Implicitly, “good stories” are those that put China’s rulers in the best possible light. Huge stories like China’s faltering economy and the purges in the top ranks of the Party-state are, of course, nowhere to be found (like former foreign minister Qin Gang, not seen since June). Where disasters like this summer’s flooding are touched upon, the story is authorities’ miraculous, life-saving response (and not, say, how floodwaters were diverted to people’s homes to keep Xi Jinping’s new capital Xiong’an dry). But there’s no need to read between the lines: as an award-winning reporter from Guizhou puts it, framing her story on rural basketball as a celebration of Xi Jinping’s poverty eradication campaign, good stories are “happy stories.”

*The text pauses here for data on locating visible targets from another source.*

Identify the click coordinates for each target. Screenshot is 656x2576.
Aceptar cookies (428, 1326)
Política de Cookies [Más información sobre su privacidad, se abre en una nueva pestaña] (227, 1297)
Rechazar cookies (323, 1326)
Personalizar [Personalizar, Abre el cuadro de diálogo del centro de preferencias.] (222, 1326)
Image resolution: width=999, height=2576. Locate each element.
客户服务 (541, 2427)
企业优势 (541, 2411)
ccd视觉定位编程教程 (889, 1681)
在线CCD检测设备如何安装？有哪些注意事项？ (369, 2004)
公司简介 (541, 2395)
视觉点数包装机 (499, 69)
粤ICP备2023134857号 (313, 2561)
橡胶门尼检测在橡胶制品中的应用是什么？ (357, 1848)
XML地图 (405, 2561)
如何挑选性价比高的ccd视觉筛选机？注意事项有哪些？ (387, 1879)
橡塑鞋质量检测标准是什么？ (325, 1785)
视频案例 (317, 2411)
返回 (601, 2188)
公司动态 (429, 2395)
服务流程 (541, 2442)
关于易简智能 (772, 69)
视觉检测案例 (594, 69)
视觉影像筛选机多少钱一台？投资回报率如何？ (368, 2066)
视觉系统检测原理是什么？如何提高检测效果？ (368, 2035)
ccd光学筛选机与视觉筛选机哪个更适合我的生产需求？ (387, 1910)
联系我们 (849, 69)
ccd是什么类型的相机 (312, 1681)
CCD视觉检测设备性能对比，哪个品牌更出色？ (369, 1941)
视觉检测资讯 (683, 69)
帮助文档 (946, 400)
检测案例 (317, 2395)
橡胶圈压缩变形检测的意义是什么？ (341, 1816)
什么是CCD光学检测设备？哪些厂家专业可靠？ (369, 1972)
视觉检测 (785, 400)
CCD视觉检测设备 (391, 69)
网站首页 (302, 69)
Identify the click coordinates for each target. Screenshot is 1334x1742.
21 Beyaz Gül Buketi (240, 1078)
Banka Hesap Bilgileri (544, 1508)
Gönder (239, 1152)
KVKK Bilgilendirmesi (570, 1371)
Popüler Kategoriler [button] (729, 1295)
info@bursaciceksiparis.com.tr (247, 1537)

Since Journalists’ Day was created in 2000 as one of three professional holidays in China, the country’s leaders have consistently refused the media’s right to exist as a true profession, rather than as a proxy of Party-state power. But even so, the contrast between last week’s celebration and previous years’ is stark.
In 2011, for example, China Youth Daily marked the occasion by telling the harrowing tale of Fujian television journalist Deng Cunyao. A year earlier, Deng was grievously injured in a knife attack because of his critical reporting, uncovering local authorities’ embezzlements of funds meant for rural doctors.
“We publish this chilling report today,” wrote the China Youth Daily editor, “in order to pay our respects to those colleagues in journalism who are struggling on the front lines of watchdog journalism.”
One of the keynote speakers at the CCTV gala last week was Sha Chen, a presenter who joined the network in 2002. When he began his career 21 years ago, he recalls, “the goal we pursued was to get deep into the scene and to question what the truth really was.” Today, things are different. “A good journalist of the New Era,” he says, “uncovers the stories behind mainstream values and dares to speak out against violations of mainstream values.”
The bravery to rat out freethinkers? Whatever you call that, it’s a far cry from Deng Cunyao’s watchdog journalism of 2011.